Appendix V – Global Warming / Climate Change Implication #

The intermittency of wind and solar power plants is well known. Other deleterious effects include night time warming downstream from wind farms \({[^9]}\) and the solar power heat island effect \({[^{10}]}\) .

The proposed CHE, in contrast, offers potentially stable power delivery as well as continuous cooling as a result of greatly increased surface heat transport up the atmospheric column regardless of time of day. In Calculations 2 & 3 of Appendix III, it was shown that the case study transported 28.9GW surface heat vertically. Although attention has not been devoted to the potential capacity for accommodation on the outer perimeter, it can be shown that the Case Study structure can provide capacity for 14 000 to 30 000 residents, depending on depth of the outer perimeter that is devoted to accommodation. The point of this exercise is to show that the structure can directly vent between 1 to 2 MW of surface heat per occupant, depending on occupancy levels adopted.

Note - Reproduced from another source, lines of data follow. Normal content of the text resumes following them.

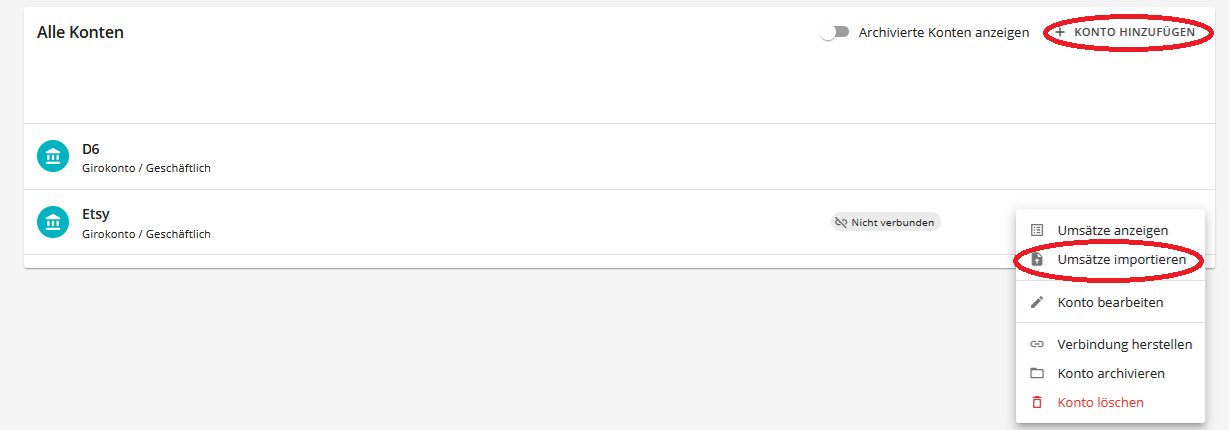Image resolution: width=1229 pixels, height=430 pixels.
Task: Open the Etsy account name
Action: [96, 214]
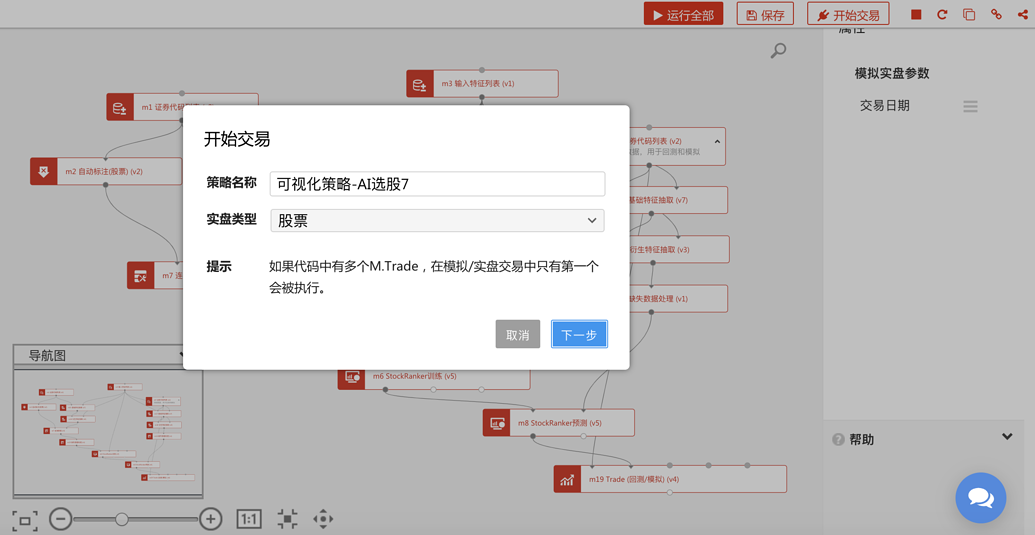This screenshot has height=535, width=1035.
Task: Open the 实盘类型 股票 dropdown
Action: (x=437, y=221)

The IPCC Effective Anthropogenic Radiative Forcing over the Industrial Era is deemed to be 2.3 \({\frac {W} {m^2}}\) \({[^{11}]}\) . The surface area of earth is some 510 million \({km^2}\) , resulting in an estimated total radiative heating effect of 746 Trillion W. With a global population of around 7.5 billion, that results in a radiative forcing load of around 157 kW per person alive today. That translates to meaning that if between 1 in 16 people alive today were living in a CHE tower all the excess surface heat trapped as a result of \({CO_2}\) can be vented from the surface, in theory. This statement obviously requires a lot of caveats, but it points to the intriguing possibility that the effect of \({CO_2}\) driven warming can be directly offset using CHEs.

The CHE technology, by removing atmospheric moisture and returning it to the soil, can potentially be used to terra-form uninhabitable deserts to being relatively well vegetated. This means that areas that are currently relatively free of vegetation can become soil carbon sinks by deploying this technology.

Returning atmospheric moisture to the soil also directly reduces the positive feedback system posited by the IPCC – the effect that some \({CO_2}\) induced warming leads to more water vapor being held in the atmosphere, resulting in further warming since water vapor is also a significant greenhouse gas.

So, the CHE would seem to have the potential to combat global warming driven climate change by:

  1. Directly venting surface heat
  2. Disrupting the positive feedback loop between \({CO_2}\) and \({H_2O}\)
  3. Sequestering \({CO_2}\) over the medium to long term in the form of increased vegetation, especially in arid areas.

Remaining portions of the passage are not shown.